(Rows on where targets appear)
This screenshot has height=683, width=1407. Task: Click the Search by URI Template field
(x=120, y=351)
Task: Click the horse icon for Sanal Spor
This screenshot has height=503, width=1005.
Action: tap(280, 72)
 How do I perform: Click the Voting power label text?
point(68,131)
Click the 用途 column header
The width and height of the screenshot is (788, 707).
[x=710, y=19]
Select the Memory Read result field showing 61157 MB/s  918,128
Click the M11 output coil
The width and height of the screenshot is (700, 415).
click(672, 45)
* * *
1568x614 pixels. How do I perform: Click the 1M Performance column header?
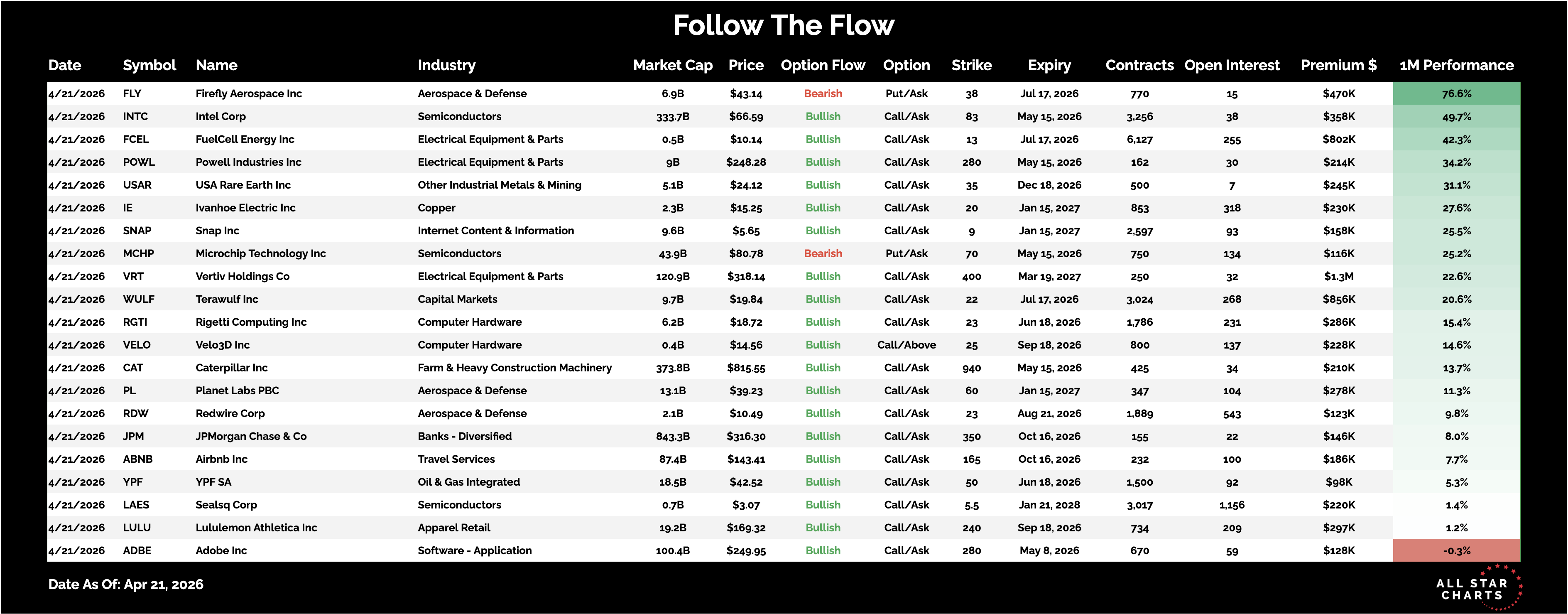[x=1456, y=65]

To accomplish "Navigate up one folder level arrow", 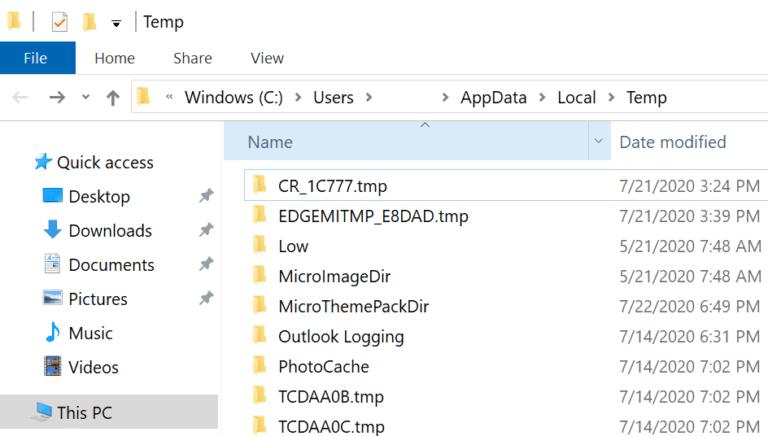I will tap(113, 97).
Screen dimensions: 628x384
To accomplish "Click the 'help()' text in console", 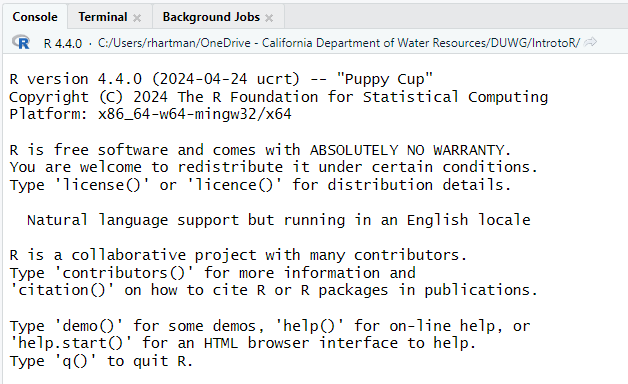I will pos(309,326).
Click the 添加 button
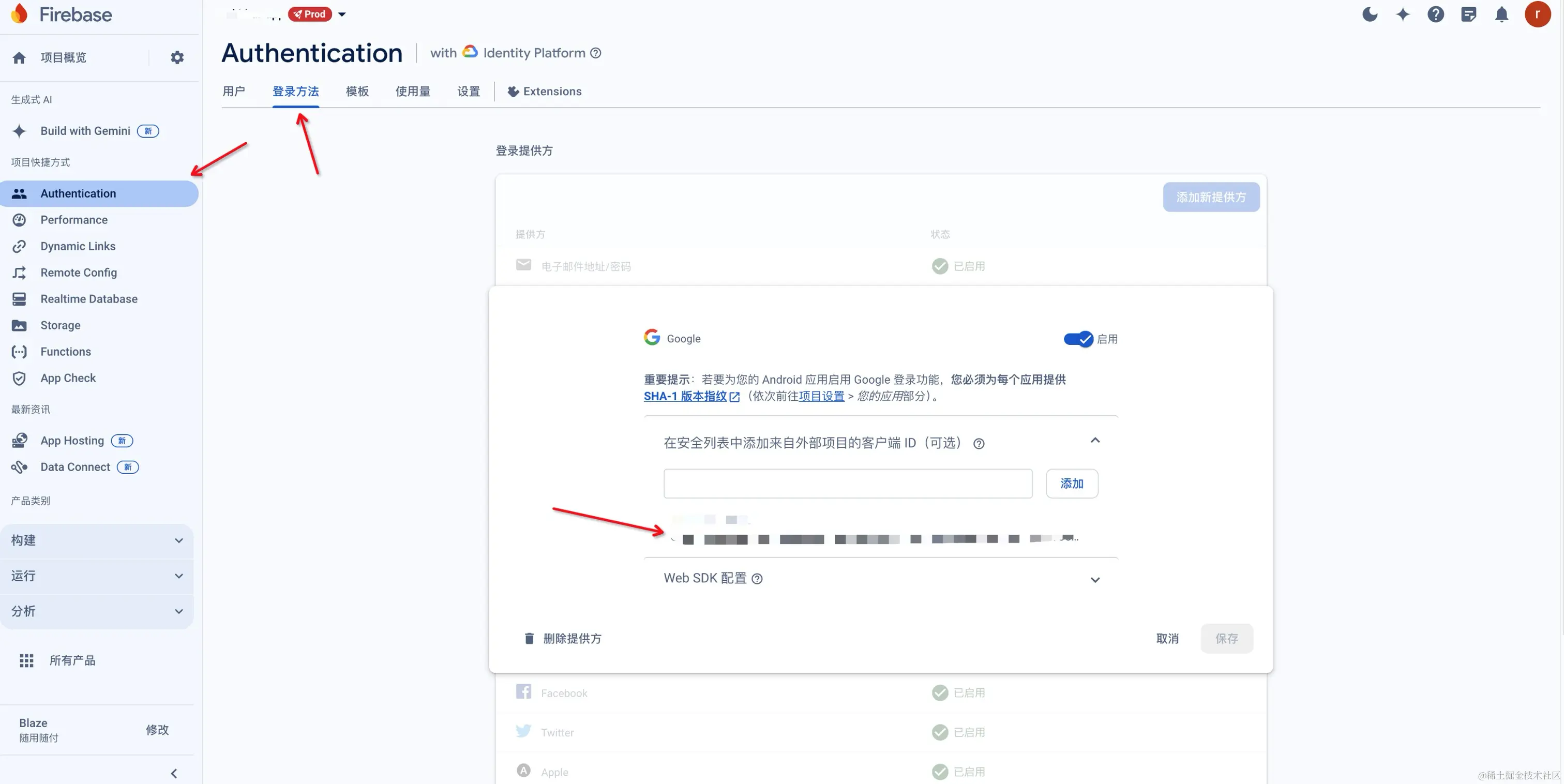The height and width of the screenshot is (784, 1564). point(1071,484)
* * *
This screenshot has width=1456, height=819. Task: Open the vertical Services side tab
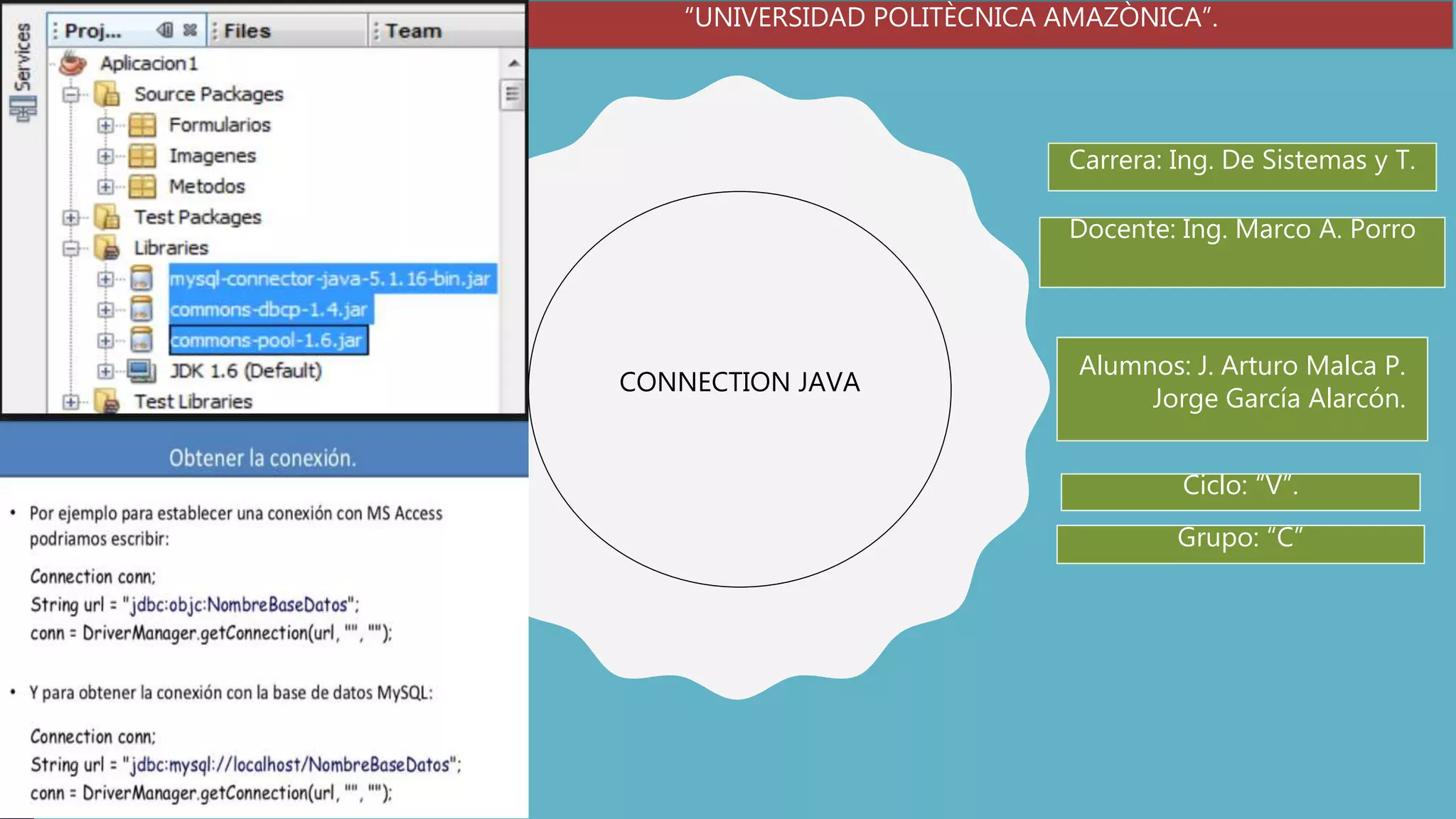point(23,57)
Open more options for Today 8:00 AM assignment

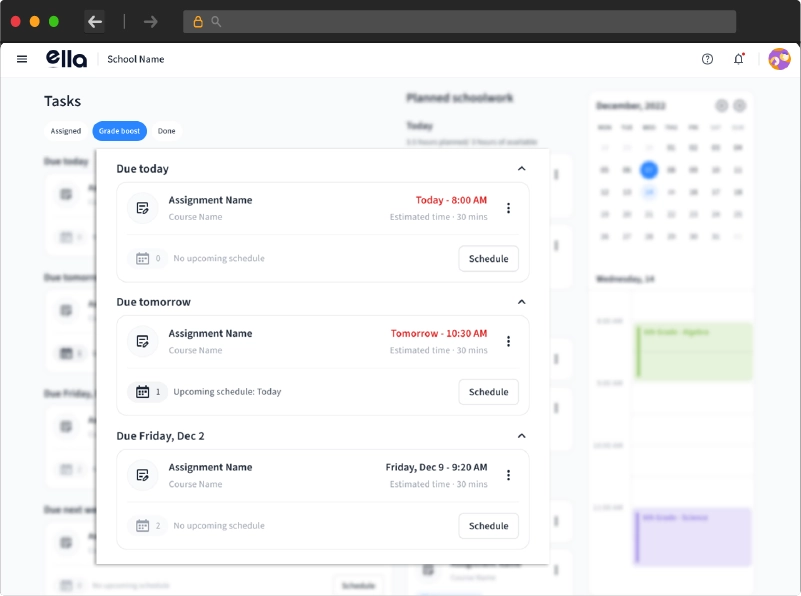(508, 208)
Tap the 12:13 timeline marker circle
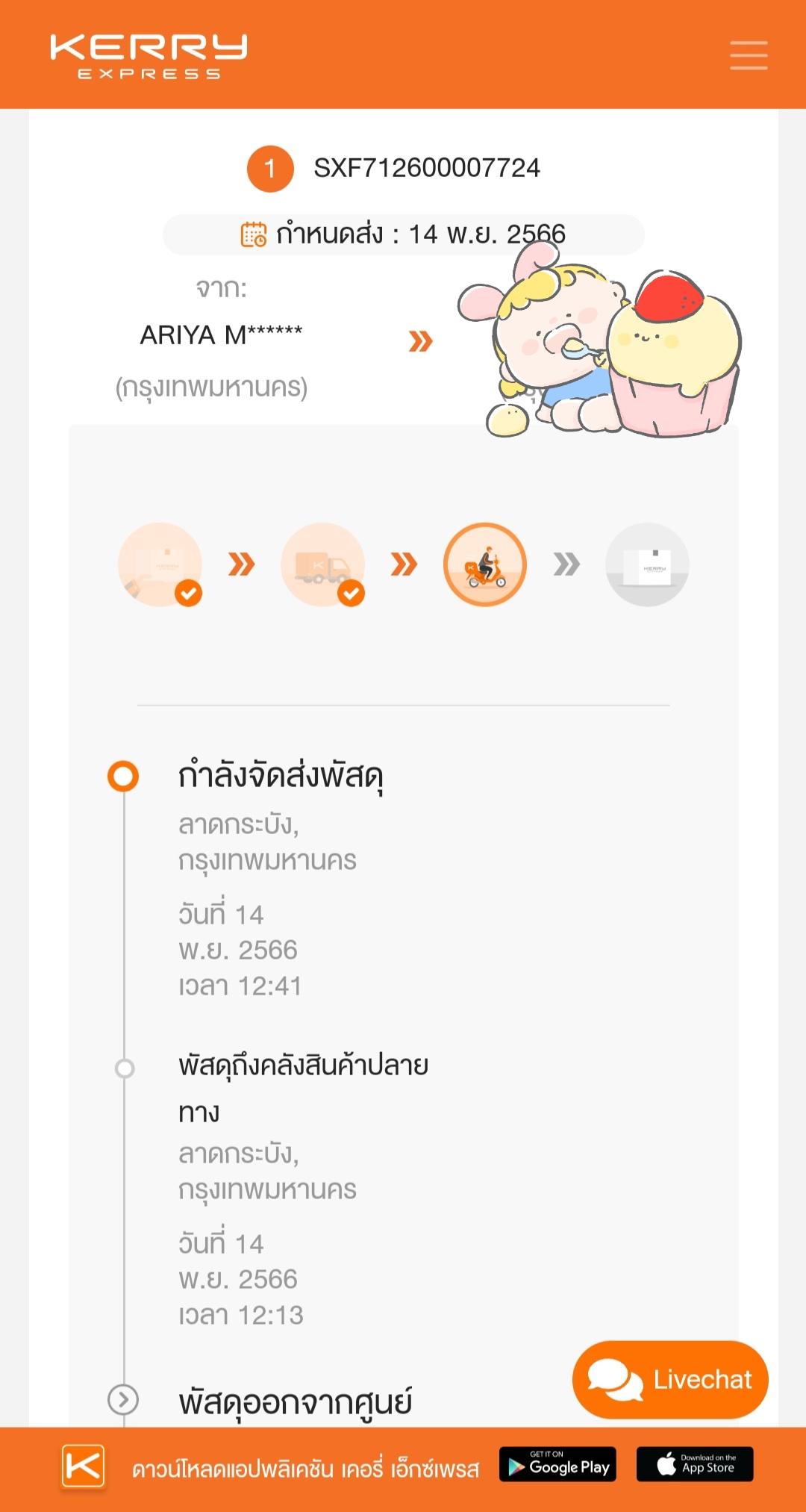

◆ Your instructions
Copy the material line for line, beginning at the line that contains "This screenshot has width=1456, height=819." and stopping after the line that contains "Tap the 12:13 timeline marker circle". Leave the pictures out of your copy.

◆ Solution
This screenshot has width=1456, height=819. Task: Open the vertical Services side tab
point(23,57)
Open more options for Today 8:00 AM assignment

(508, 208)
Tap the 12:13 timeline marker circle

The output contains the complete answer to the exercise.